Collected data entries:

▬▬▬▬▬▬

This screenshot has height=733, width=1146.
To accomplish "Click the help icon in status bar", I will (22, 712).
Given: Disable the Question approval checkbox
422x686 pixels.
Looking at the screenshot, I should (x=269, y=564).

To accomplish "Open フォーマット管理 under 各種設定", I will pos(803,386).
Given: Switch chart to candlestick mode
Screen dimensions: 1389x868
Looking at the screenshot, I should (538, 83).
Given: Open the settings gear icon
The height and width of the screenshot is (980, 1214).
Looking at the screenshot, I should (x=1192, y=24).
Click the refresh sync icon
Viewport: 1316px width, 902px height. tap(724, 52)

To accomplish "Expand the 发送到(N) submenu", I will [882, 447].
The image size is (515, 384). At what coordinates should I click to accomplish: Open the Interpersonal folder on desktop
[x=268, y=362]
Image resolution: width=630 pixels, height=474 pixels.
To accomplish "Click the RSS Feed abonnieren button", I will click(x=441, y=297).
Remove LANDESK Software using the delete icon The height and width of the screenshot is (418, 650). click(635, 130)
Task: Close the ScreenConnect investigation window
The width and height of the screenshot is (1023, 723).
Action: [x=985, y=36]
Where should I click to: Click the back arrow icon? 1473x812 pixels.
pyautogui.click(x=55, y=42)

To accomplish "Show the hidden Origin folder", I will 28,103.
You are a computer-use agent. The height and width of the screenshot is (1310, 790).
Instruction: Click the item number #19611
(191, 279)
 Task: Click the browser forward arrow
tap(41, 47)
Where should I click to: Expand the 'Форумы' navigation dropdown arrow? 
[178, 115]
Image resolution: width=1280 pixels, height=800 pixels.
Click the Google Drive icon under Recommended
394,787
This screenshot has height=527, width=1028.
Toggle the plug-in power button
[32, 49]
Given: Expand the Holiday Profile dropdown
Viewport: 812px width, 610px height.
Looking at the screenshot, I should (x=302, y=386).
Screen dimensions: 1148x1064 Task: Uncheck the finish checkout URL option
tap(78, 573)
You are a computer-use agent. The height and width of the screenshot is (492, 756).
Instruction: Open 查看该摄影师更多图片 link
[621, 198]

▬▬▬▬▬▬

What this task involves:
Each entry shown above is to be duplicated exactly.

Task answer:
This screenshot has height=733, width=1146.
To accomplish "Click the help icon in status bar", I will (22, 712).
Given: Disable the Question approval checkbox
422x686 pixels.
Looking at the screenshot, I should (x=269, y=564).

To accomplish "Open フォーマット管理 under 各種設定", I will pos(803,386).
Given: Switch chart to candlestick mode
Screen dimensions: 1389x868
Looking at the screenshot, I should (538, 83).
Given: Open the settings gear icon
The height and width of the screenshot is (980, 1214).
Looking at the screenshot, I should (x=1192, y=24).
Click the refresh sync icon
Viewport: 1316px width, 902px height. tap(724, 52)

To accomplish "Expand the 发送到(N) submenu", I will [882, 447].
The image size is (515, 384). At what coordinates should I click to accomplish: Open the Interpersonal folder on desktop
[x=268, y=362]
Image resolution: width=630 pixels, height=474 pixels.
To accomplish "Click the RSS Feed abonnieren button", I will click(x=441, y=297).
Remove LANDESK Software using the delete icon The height and width of the screenshot is (418, 650). click(635, 130)
Task: Close the ScreenConnect investigation window
The width and height of the screenshot is (1023, 723).
Action: [x=985, y=36]
Where should I click to: Click the back arrow icon? 1473x812 pixels.
pyautogui.click(x=55, y=42)

To accomplish "Show the hidden Origin folder", I will 28,103.
You are a computer-use agent. The height and width of the screenshot is (1310, 790).
Instruction: Click the item number #19611
(191, 279)
 Task: Click the browser forward arrow
tap(41, 47)
Where should I click to: Expand the 'Форумы' navigation dropdown arrow? 
[178, 115]
Image resolution: width=1280 pixels, height=800 pixels.
Click the Google Drive icon under Recommended
394,787
This screenshot has height=527, width=1028.
Toggle the plug-in power button
[32, 49]
Given: Expand the Holiday Profile dropdown
Viewport: 812px width, 610px height.
Looking at the screenshot, I should (x=302, y=386).
Screen dimensions: 1148x1064 Task: Uncheck the finish checkout URL option
tap(78, 573)
You are a computer-use agent. The height and width of the screenshot is (492, 756).
Instruction: Open 查看该摄影师更多图片 link
[621, 198]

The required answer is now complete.